(Beginning of Material provided)

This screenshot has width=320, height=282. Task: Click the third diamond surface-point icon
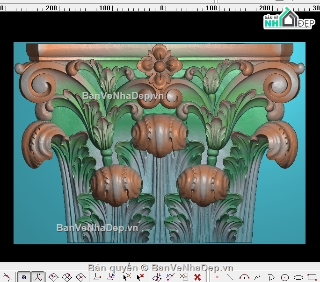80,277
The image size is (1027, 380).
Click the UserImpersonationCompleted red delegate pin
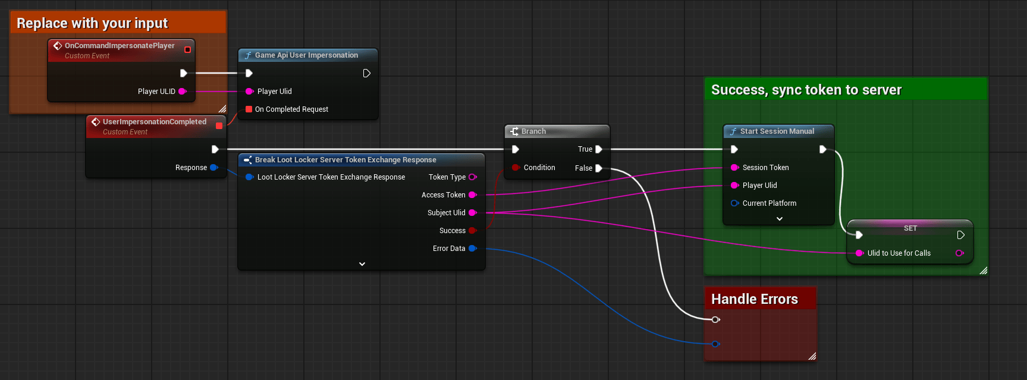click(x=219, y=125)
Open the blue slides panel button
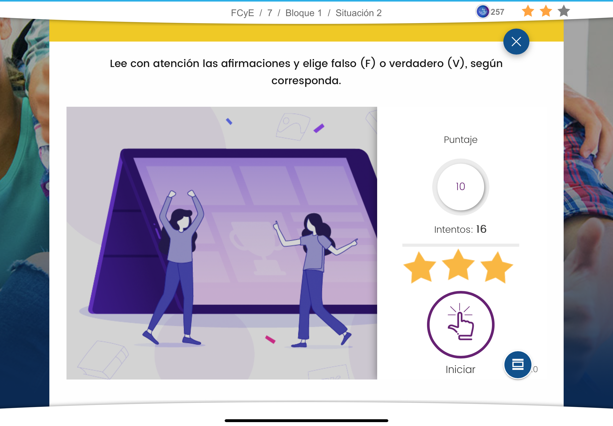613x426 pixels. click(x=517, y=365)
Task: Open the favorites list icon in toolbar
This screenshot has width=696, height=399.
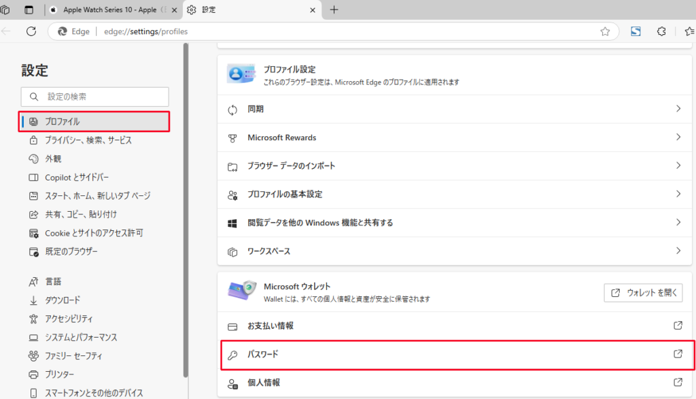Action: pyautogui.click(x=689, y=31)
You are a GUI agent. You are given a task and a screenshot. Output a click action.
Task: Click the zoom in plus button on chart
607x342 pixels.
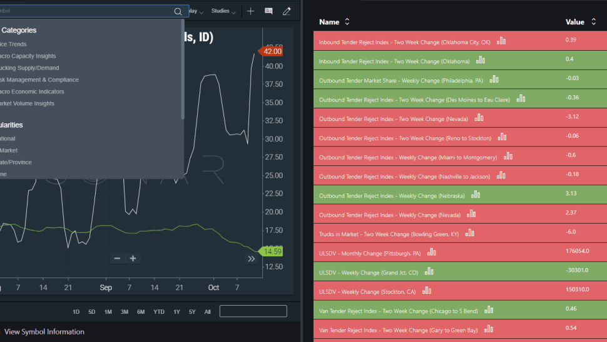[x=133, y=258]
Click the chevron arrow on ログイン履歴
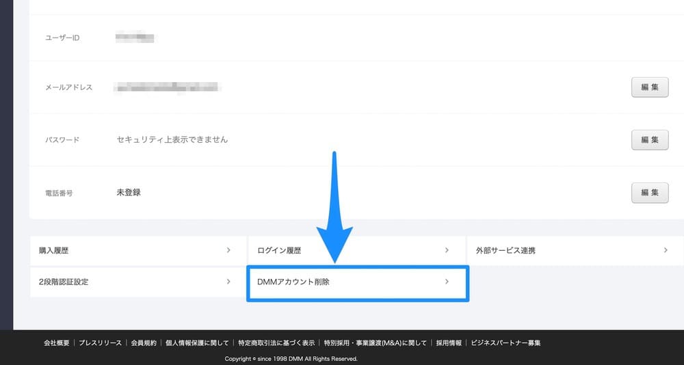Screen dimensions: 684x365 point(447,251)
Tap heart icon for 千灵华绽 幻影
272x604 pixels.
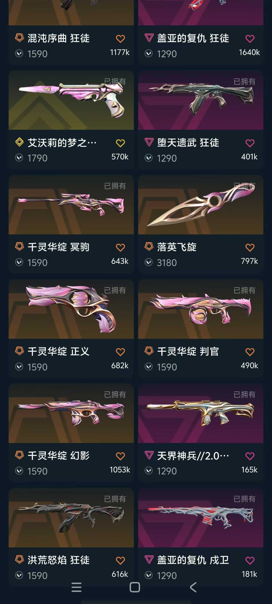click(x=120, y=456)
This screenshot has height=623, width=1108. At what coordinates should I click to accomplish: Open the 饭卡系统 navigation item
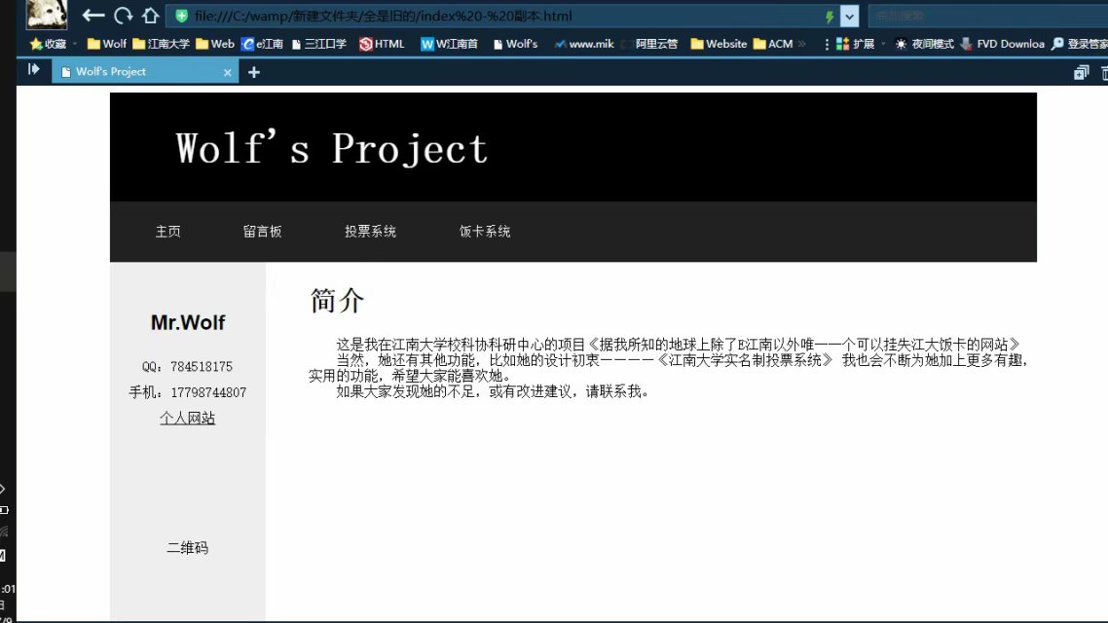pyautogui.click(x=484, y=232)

(End of Material provided)

**Task item:** Before answering, please find the line containing "You are a GUI" above, then copy exactly from it through the last line of the entries, both included, without pictures.

**Written response:**
You are a GUI agent. You are given a task and a screenshot. Output a click action.
Task: Click the zoom in plus button on chart
607x342 pixels.
[x=133, y=258]
Click the chevron arrow on ログイン履歴
Screen dimensions: 684x365 point(447,251)
Tap heart icon for 千灵华绽 幻影
272x604 pixels.
click(x=120, y=456)
This screenshot has height=623, width=1108. At what coordinates should I click to accomplish: Open the 饭卡系统 navigation item
pyautogui.click(x=484, y=232)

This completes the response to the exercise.